BeanExploders take a bean "exemplar" (or more simply, just a class name) and "explode" this bean to create an infinite lazy collection of distinct instances initialized from it.
For example, the following definition:
<bean id="datetransit" parent="beanExploder"> <property name="beanClass" value="uk.org.ponder.dateutil.DMYTransit"/> </bean>
creates a bean collection that can be accessed through paths of the form #{datetransit.1} , #{datetransit.2} etc. or indeed #{datetransit.anything-else} .

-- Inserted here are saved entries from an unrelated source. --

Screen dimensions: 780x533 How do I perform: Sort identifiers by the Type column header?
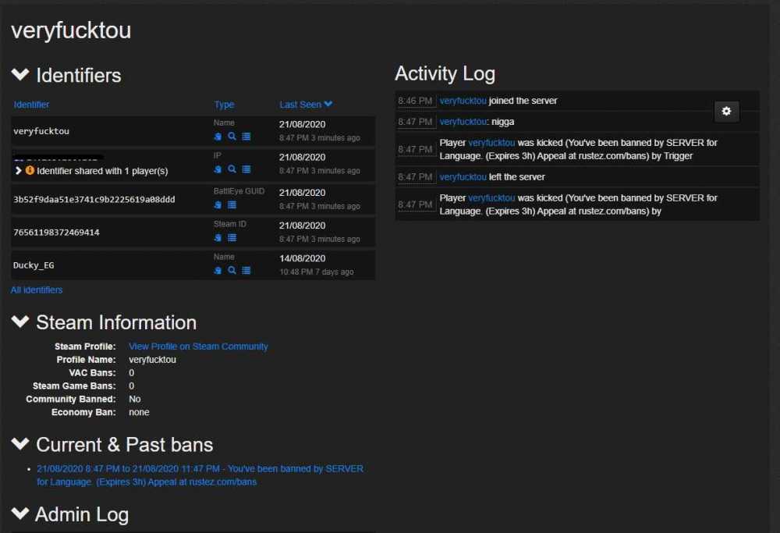[224, 105]
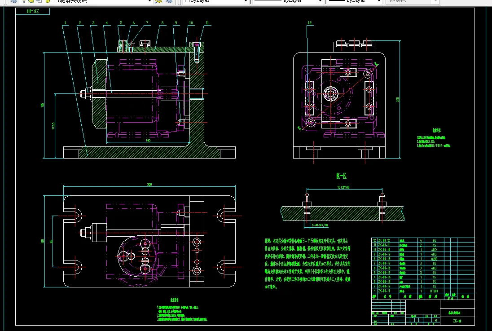Click the current layer's color swatch

point(53,1)
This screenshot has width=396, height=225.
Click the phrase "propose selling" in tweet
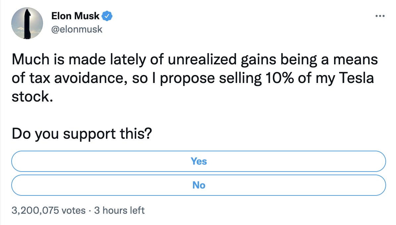211,78
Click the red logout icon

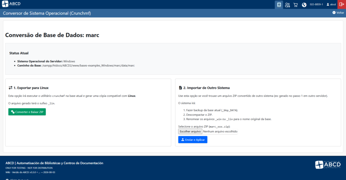(342, 4)
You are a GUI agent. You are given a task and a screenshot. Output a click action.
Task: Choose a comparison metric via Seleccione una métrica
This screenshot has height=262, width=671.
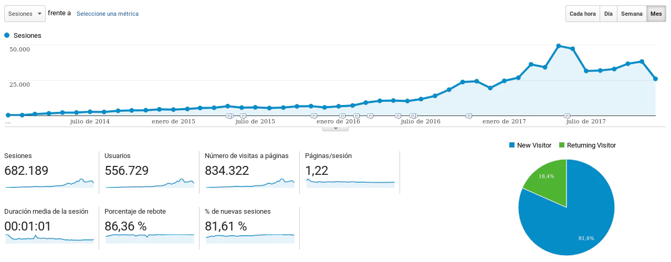[x=108, y=14]
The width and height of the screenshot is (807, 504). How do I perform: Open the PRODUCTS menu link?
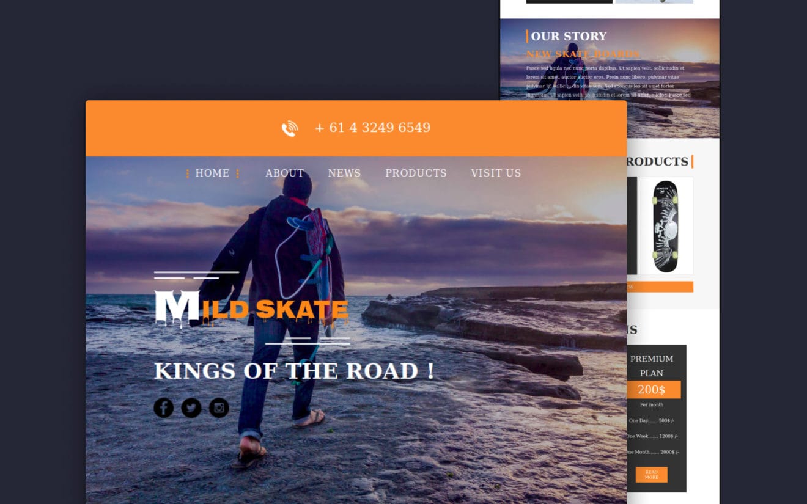416,173
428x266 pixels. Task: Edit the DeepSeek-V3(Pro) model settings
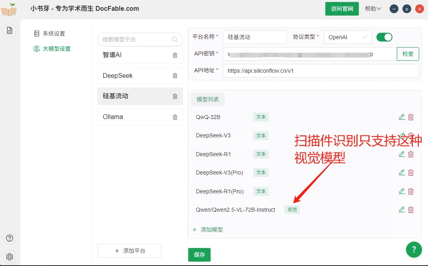pyautogui.click(x=402, y=172)
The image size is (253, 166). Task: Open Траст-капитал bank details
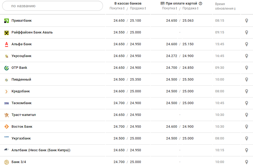[24, 115]
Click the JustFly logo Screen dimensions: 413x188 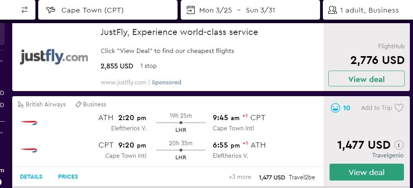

BeanExploders are usually used in request scope in order to provide request logic with a collection of "fresh", distinctly nameable beans . They can be used as transit beans or other kinds of validators, have properties injected into them via EL bindings, or simply used as default-constructed objects (e.g. Dates). You might like to think of accessing an "exploded" bean as the equivalent of "declaring a variable" at request scope - i.e. instead of
#{datetransit.mytransit}
read
DMYTransit mytransit = new DMYTransit();
as a sort of "spiritual equivalent" - only this "variable" is declared with the scope of the request, rather than the block scope of the Java definition.
Yet another way of thinking of BeanExploders are as the solution to the Spring "lost non-singleton" problem. If, when in a Spring definition you mark a bean as singleton = "false", each fetch of the bean constructs a new instance - but the drawback is this bean becomes "lost" to the IoC architecture and cannot be used for any further wiring. With an "exploded" bean, you have the benefit of both a boundless source of configured instances, but also retain the ability to refer to them again by mentioning the same path in an EL expression. Note however you can only do this by references issued from RSF bound Components via EL - RSF's RSAC container maintains Spring's semantics and syntax within its own bean container.